Plants are generous and you will quickly accumulate more seeds than you need. Share them freely.

 

OTHER JOBS

Fruit trees

If you have any plum or damson trees, prune now. If you have apple trees and you are feeling replete at the prospect of a bumper harvest, thin now. The June drop means that there are tiny apples scatted all along the paths. These aren’t windfalls, they are too early and are good for nothing but compost. Not that compost isn’t inherently wonderful anyway.

 

Do not grieve the loss of fruit, the tree is simply shedding what it cannot support and you will get much better fruit from what is left. Have a look at what is left, you should only have two apples max in each cluster. And this is where flower growers have the advantage over non; your sharp-nosed snips will make short work of snipping out small fruits and trying to do it with secateurs is a nightmare.

 

Softwood cuttings

Cuttings are a magical way of propagating plants. One of my earliest memories is my mother being given bags of twiggy leaves every time we visited anyone’s garden.

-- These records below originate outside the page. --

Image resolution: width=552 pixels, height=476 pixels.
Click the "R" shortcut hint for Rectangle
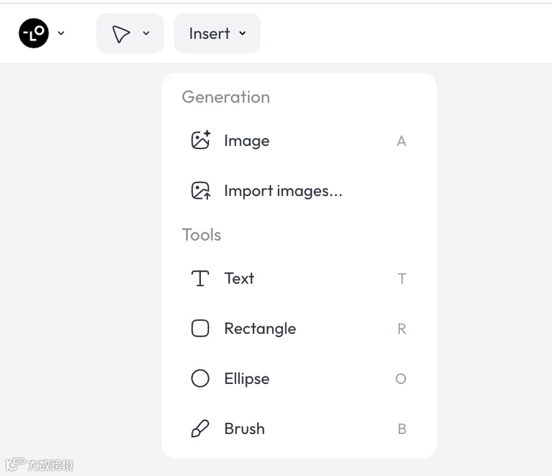point(401,329)
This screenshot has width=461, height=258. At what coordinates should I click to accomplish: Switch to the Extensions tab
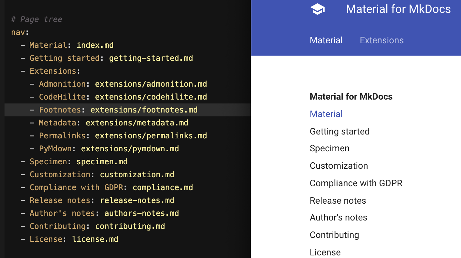pyautogui.click(x=381, y=40)
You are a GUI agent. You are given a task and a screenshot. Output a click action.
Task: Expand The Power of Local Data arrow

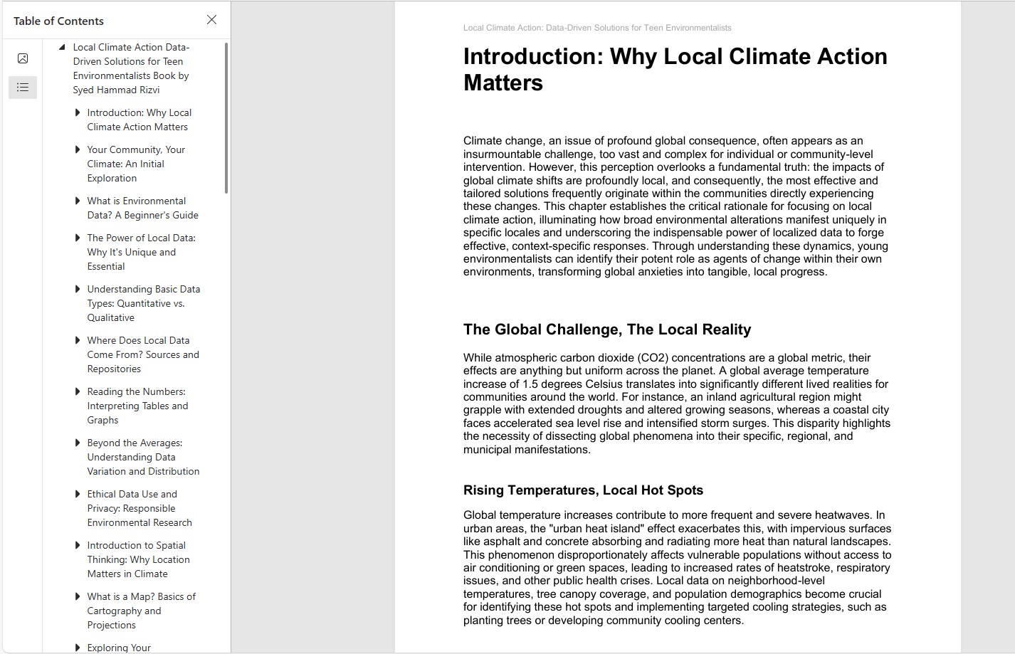(77, 238)
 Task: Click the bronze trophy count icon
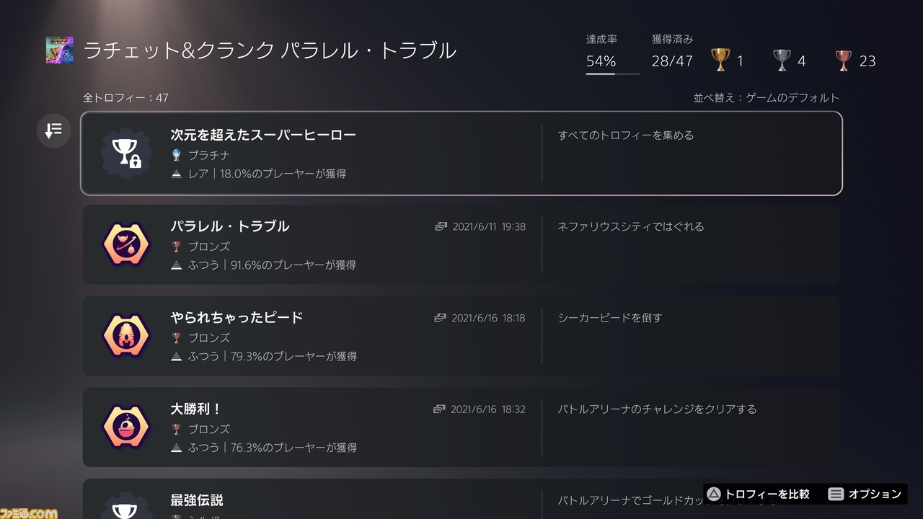click(x=844, y=61)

I have just bought a lot of new plants. One of each, which is hopeless for a good planting design. But they are not destined to live alone; I will be harvesting them for cuttings, and creating clones from the stems. In a year’s time, I will have created a wonderful collection of plants.


Softwood cuttings are taken in early summer from the tender new growth of the season and will develop sufficient roots to survive the winter.

I am taking these cuttings in early July:

/ Roses (especially R. glauca)

/ Physocarpus

/ Hydrangea

/ Honeysuckle

/ Jasmine

/ Salvias (so excited about S. uliginosa)

/ Viburnum


Softwood cuttings are very easy but I have some tips. Firstly, work quickly. Secondly, cut don’t crush the stems. Thirdly, label. One cutting looks much like another.

How to:

Remove shoots, longer than the finished cutting, just above a leaf on the parent plant.

Aim to make a cutting not more than 10cm long. Use clean, sharp snips to cut just below a leaf joint. Strip off the leaves from the bottom half of the cutting.

Insert cuttings into pots of moist compost with lots of added grit, keeping lower leaves just above compost level.

Push twigs in around the edge of the pot, then cover with a clear polythene bag held in place with an elastic band. Label.

Place cuttings in a warm position, out of direct sun. I put them on the lower staging of my greenhouse which is perfect.

And just wait. You will know that the cuttings have taken if you see white roots at the bottom of the pot, or new growth in the leaves at the top.